▶ **Assignment**
Write only how many lines in this data include "slider".

▶ **Data for review**
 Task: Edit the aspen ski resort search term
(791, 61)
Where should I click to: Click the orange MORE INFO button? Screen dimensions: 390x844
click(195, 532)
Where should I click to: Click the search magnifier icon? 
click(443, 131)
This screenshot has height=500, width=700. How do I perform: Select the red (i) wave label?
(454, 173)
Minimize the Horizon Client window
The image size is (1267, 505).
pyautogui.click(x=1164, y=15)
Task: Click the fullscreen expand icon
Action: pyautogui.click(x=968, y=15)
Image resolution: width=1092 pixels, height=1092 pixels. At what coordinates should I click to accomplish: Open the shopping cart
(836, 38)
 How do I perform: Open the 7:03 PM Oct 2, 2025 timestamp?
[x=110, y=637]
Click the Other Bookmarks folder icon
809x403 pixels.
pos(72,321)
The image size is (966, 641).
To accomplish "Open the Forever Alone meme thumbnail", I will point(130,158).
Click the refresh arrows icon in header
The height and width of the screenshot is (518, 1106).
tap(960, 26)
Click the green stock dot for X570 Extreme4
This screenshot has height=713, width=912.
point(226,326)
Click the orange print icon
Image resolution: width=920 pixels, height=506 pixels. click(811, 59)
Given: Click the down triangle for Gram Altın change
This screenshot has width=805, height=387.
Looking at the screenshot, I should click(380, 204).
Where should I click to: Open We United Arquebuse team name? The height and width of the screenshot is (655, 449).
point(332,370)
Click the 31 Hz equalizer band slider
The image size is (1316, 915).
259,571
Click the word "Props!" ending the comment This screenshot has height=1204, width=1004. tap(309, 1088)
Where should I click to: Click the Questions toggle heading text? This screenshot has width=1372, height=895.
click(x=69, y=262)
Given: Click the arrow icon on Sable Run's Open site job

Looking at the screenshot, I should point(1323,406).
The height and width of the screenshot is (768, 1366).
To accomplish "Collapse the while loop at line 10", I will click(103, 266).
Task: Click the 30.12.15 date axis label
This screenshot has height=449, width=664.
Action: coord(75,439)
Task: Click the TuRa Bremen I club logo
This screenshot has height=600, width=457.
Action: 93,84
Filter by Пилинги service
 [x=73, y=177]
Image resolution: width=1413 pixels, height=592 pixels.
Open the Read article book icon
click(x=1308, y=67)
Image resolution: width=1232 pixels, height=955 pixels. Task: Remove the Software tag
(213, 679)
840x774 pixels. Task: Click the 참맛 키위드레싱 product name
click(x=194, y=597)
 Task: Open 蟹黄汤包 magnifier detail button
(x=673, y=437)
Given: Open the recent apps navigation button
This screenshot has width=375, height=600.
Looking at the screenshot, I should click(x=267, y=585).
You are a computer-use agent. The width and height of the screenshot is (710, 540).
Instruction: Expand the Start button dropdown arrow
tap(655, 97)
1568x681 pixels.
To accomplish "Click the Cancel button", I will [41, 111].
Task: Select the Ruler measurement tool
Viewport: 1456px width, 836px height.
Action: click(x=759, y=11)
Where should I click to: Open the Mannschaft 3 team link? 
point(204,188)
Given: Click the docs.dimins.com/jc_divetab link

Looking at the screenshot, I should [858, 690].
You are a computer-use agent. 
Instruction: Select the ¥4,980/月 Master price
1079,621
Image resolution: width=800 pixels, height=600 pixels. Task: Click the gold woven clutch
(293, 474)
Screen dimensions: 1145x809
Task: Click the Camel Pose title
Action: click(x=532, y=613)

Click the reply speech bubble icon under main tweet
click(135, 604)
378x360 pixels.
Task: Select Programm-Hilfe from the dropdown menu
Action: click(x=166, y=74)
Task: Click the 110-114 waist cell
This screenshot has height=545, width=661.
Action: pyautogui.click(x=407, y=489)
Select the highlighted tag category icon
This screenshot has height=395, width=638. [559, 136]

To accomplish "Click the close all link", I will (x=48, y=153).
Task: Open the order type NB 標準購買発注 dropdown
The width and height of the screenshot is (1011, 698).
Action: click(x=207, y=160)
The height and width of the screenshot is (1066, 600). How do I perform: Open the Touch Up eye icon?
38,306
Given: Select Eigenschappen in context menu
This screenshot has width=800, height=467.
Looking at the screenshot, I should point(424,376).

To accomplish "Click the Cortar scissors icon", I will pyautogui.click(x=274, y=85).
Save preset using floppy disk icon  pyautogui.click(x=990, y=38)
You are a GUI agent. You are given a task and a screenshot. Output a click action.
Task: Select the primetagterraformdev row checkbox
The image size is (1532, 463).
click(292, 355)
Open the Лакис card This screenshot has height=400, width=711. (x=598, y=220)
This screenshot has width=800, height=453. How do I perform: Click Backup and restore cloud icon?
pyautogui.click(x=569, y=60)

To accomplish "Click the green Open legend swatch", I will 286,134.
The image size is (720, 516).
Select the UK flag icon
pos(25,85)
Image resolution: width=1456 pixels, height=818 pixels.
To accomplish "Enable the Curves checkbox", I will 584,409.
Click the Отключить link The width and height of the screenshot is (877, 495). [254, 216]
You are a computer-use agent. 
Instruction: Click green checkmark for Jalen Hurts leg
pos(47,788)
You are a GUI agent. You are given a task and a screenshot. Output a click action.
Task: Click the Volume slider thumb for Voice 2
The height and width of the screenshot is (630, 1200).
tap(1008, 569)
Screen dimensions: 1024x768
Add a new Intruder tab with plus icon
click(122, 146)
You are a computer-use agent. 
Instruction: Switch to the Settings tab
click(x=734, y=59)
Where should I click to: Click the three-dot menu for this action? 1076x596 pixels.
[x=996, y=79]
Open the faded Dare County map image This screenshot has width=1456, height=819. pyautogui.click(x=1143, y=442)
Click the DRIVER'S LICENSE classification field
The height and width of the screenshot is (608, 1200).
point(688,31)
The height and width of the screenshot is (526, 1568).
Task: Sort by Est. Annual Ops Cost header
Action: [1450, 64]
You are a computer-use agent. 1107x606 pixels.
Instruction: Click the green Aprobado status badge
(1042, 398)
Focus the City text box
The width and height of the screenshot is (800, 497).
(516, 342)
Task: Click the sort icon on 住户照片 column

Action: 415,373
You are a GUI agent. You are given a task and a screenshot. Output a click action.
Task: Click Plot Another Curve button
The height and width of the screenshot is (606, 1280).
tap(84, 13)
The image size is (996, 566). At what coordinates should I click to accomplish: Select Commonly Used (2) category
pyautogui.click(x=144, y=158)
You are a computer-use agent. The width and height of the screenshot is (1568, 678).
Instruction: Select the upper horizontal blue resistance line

▶ **Answer to the exercise**
2